THE INPUT below:

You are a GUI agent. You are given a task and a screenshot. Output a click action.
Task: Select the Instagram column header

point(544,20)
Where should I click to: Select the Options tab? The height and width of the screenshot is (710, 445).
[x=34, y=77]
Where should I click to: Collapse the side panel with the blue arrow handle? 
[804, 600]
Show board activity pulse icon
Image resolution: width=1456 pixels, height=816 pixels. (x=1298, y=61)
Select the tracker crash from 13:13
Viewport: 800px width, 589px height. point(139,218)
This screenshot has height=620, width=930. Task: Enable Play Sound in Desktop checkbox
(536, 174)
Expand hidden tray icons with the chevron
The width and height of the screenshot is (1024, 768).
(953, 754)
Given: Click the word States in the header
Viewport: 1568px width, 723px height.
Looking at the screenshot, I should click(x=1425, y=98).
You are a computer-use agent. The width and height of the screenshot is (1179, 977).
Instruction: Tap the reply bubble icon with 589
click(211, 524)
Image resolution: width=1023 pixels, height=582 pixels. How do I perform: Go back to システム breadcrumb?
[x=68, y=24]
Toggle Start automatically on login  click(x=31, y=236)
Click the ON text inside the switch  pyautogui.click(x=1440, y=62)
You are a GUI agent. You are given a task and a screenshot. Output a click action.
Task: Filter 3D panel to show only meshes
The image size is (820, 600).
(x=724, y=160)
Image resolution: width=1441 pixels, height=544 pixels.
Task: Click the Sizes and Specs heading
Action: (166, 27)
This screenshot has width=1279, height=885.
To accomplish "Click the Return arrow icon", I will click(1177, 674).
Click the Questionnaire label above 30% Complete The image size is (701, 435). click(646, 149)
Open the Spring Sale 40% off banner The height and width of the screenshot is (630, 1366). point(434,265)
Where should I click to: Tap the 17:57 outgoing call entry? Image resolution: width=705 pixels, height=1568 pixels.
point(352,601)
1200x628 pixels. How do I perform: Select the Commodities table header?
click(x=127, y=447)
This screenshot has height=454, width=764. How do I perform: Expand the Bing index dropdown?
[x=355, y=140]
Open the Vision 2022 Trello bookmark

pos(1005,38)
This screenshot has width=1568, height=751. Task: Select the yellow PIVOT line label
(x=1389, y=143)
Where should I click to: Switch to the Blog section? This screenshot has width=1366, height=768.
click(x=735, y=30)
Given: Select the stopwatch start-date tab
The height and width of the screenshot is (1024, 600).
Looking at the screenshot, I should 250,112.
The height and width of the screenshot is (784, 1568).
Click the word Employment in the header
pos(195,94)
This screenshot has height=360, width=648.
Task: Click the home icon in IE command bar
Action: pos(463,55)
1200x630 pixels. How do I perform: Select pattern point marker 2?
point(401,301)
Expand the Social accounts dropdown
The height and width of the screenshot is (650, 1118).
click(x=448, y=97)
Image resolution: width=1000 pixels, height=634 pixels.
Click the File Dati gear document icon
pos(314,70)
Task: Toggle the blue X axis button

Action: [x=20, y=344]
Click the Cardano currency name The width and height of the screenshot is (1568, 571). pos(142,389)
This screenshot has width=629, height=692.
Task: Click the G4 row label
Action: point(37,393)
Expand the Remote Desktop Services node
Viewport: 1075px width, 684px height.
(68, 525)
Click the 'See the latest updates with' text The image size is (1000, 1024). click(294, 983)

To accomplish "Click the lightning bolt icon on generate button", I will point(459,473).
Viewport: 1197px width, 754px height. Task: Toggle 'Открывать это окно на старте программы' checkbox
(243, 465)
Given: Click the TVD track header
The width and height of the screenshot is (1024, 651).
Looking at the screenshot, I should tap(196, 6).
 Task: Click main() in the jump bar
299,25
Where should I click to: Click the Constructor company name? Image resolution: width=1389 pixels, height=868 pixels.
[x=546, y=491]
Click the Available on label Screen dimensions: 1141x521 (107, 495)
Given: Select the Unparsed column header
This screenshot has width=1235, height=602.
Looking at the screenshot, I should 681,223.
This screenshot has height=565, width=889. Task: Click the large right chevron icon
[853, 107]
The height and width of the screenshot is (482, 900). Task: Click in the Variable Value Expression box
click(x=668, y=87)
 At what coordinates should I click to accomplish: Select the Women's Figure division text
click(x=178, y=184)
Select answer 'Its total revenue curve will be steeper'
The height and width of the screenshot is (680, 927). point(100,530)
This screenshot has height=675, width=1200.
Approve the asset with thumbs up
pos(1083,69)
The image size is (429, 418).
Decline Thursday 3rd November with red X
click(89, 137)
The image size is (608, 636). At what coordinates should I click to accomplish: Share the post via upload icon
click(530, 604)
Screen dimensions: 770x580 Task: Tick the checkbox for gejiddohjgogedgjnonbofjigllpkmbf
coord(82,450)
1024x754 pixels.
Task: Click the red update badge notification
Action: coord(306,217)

End of THE INPUT.

Beginning at the line that contains "This screenshot has height=565, width=889.", reproduce every line down to the last line of the entries above, exactly and only those.

-- SOLUTION FOR THIS EXERCISE --
This screenshot has height=565, width=889. Task: Click the large right chevron icon
[853, 107]
The height and width of the screenshot is (482, 900). Task: Click in the Variable Value Expression box
click(x=668, y=87)
 At what coordinates should I click to accomplish: Select the Women's Figure division text
click(x=178, y=184)
Select answer 'Its total revenue curve will be steeper'
The height and width of the screenshot is (680, 927). point(100,530)
This screenshot has height=675, width=1200.
Approve the asset with thumbs up
pos(1083,69)
The image size is (429, 418).
Decline Thursday 3rd November with red X
click(89, 137)
The image size is (608, 636). At what coordinates should I click to accomplish: Share the post via upload icon
click(530, 604)
Screen dimensions: 770x580 Task: Tick the checkbox for gejiddohjgogedgjnonbofjigllpkmbf
coord(82,450)
1024x754 pixels.
Task: Click the red update badge notification
Action: coord(306,217)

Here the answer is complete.